TASK: Please restate each entry that appears below word for word, without its pictures.
===== GIVEN INFORMATION =====
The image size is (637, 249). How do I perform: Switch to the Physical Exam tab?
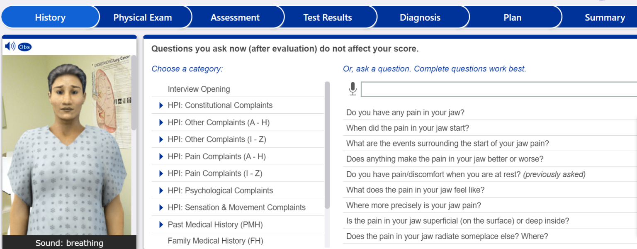click(142, 17)
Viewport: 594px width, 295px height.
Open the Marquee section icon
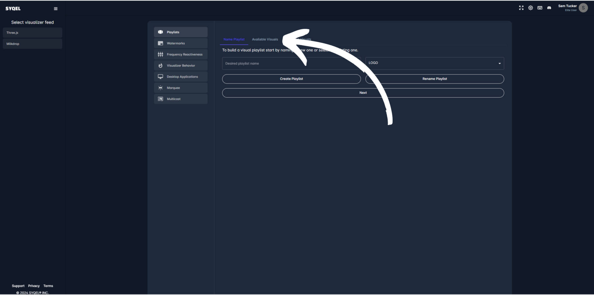click(x=160, y=88)
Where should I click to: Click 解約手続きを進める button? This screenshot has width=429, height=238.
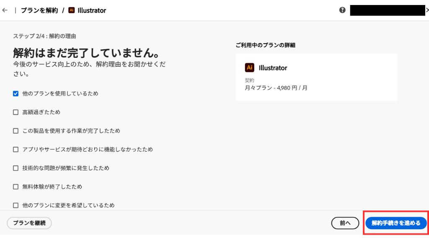point(396,223)
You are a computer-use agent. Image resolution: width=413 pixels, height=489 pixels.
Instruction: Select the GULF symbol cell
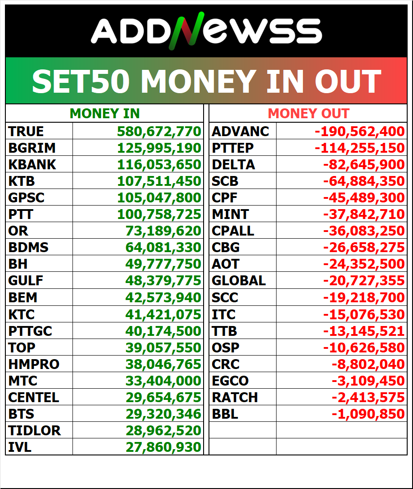click(x=26, y=281)
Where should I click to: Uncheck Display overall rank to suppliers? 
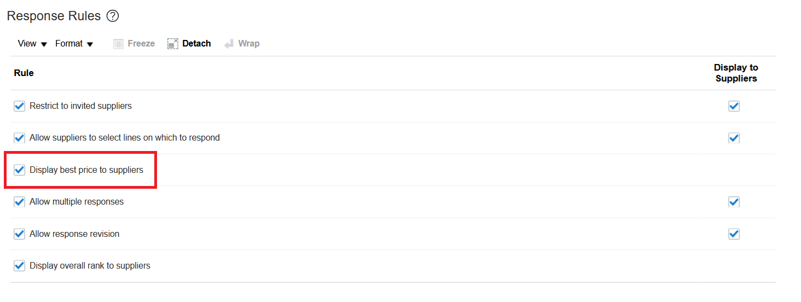(x=20, y=266)
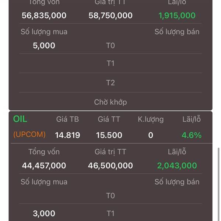This screenshot has width=221, height=221.
Task: Tap the 14.819 average price value
Action: [x=67, y=135]
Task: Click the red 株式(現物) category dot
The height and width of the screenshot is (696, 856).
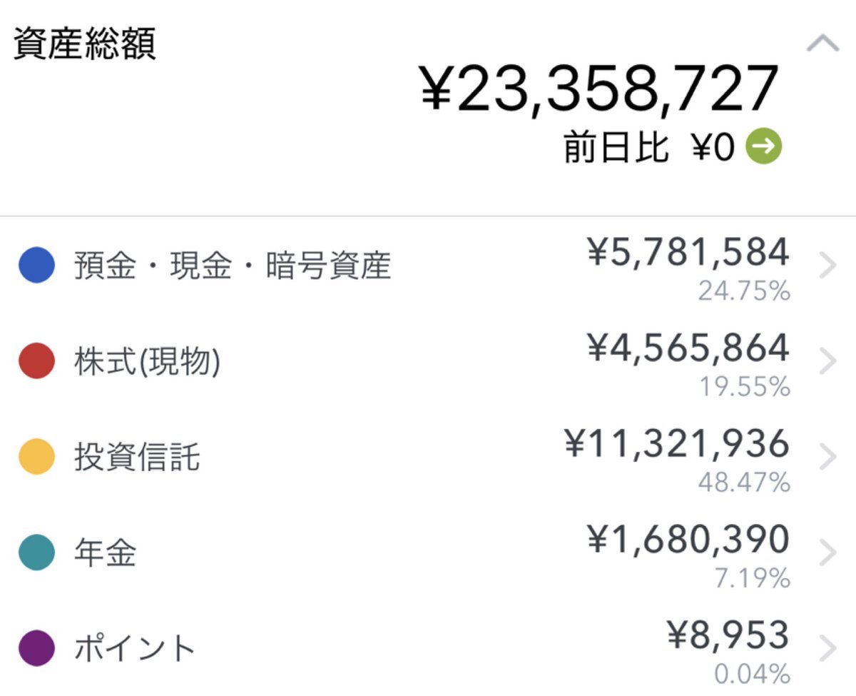Action: 36,361
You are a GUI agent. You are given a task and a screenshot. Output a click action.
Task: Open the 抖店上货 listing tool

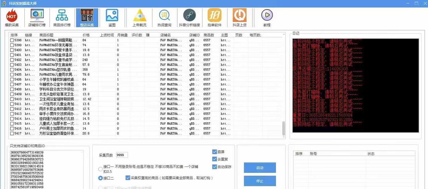(x=239, y=18)
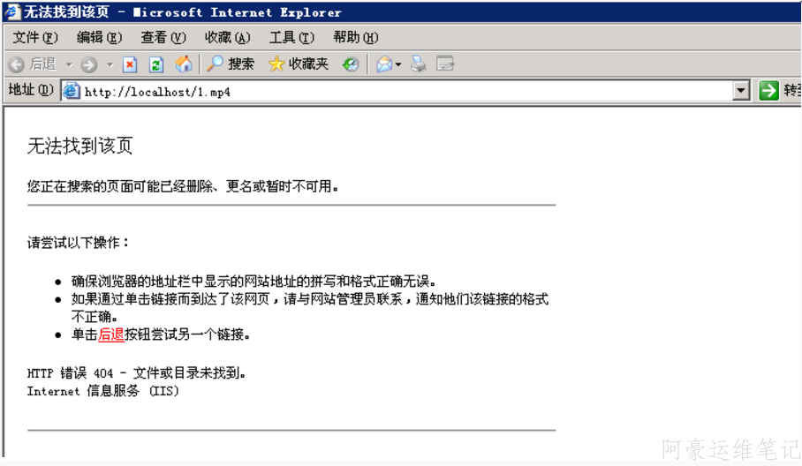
=====
RESPONSE FOR THIS EXERCISE:
The image size is (637, 249). How do I perform: Switch to the Physical Exam tab?
click(142, 17)
Viewport: 594px width, 295px height.
Open the Marquee section icon
click(x=160, y=88)
Where should I click to: Click 解約手続きを進める button? This screenshot has width=429, height=238.
point(396,223)
You are a computer-use agent. Image resolution: width=413 pixels, height=489 pixels.
Instruction: Select the GULF symbol cell
click(x=26, y=281)
Where should I click to: Uncheck Display overall rank to suppliers? 
(x=20, y=266)
This screenshot has width=221, height=221.
Task: Tap the 14.819 average price value
Action: [x=67, y=135]
Task: Click the red 株式(現物) category dot
The height and width of the screenshot is (696, 856).
Action: 36,361
You are a GUI agent. You are given a task and a screenshot. Output a click action.
Task: Open the 抖店上货 listing tool

(x=239, y=18)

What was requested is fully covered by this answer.